Вопрос

I had a question related to the use of Lockbits method in C#.. I have a 1bpp Image and I'm trying to access all the pixels of the image but some are still left out.

    public Bitmap Pixels(Bitmap original)
        {
    Rectangle rect = new Rectangle(0, 0, original.Width, original.Height);
                BitmapData bimgData = original.LockBits(rect, ImageLockMode.ReadWrite, original.PixelFormat);

            IntPtr ptr = bimgData.Scan0;

            int bytes = bimgData.Stride * bimg.Height;
            byte[] Values = new byte[bytes];

            Marshal.Copy(ptr, Values, 0, bytes);

            int Val;
            int stride = bimgData.Stride;
for (int column = 0; column < bimgData.Height; column = column + 1)
                    for (int row = 0; row < bimgData.Width; row = row +1)
                    {
                        c = column;
                        r = row;
                        for (int t = 0; t < 8; t++)
                        {
                           Val = Values[((c) * stride) + ((r) / 8)] & 2 ^ t;
                           if (Val == 0)
                                Values[((c) * stride) + ((r) / 8)] = (byte)(Values[((c) * stride) + ((r) / 8)] + 2 ^ t);
                        }
                    }
Marshal.Copy(Values, 0, ptr, bytes);
            original.UnlockBits(bimgData);

            return original;
        }

This code should turn all the pixels white

Это было полезно?

Решение

   Val = Values[((c) * stride) + ((r) / 8)] & 2 ^ t;

2 ^ t doesn't do what you hope it does, that's Visual Basic syntax.

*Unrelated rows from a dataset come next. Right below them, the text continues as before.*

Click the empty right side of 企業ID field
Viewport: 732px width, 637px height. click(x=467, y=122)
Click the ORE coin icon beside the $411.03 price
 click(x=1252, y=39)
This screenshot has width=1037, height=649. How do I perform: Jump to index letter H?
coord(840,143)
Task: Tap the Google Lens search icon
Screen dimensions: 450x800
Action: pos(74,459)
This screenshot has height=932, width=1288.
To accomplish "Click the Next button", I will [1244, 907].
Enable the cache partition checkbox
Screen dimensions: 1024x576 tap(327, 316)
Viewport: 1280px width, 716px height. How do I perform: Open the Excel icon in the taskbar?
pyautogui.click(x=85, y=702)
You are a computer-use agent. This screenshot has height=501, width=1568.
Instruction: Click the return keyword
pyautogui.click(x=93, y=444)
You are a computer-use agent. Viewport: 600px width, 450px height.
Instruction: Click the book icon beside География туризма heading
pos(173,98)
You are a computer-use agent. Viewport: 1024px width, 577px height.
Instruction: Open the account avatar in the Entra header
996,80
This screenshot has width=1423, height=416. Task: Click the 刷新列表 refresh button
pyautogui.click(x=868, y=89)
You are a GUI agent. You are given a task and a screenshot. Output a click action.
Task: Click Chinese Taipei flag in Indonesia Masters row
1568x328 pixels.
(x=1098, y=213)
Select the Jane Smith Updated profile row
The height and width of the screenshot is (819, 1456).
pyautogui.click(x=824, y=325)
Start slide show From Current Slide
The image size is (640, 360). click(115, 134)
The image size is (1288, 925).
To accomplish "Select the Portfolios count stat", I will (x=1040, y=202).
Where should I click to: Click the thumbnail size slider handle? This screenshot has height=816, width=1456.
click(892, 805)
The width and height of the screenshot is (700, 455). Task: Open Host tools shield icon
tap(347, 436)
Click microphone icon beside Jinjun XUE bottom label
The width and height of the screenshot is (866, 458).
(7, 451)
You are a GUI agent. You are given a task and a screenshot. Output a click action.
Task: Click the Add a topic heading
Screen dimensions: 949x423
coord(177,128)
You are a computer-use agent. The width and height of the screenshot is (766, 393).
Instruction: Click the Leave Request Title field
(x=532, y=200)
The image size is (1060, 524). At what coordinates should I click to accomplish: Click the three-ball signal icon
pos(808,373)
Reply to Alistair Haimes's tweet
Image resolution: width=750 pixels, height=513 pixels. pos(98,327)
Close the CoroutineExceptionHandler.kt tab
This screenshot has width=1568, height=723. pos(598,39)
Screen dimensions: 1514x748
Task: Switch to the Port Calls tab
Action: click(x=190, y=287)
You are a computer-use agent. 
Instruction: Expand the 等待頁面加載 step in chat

In the C# language, ^ is the XOR operator. Use the << operator instead and use parentheses to take care of operator precedence. Fix:

   Val = Values[((c) * stride) + ((r) / 8)] & (1 << t);

And fix it again when you set the bit.

Do note that turning the entire image to White doesn't require this kind of code at all. Just set all the bytes to 0xff.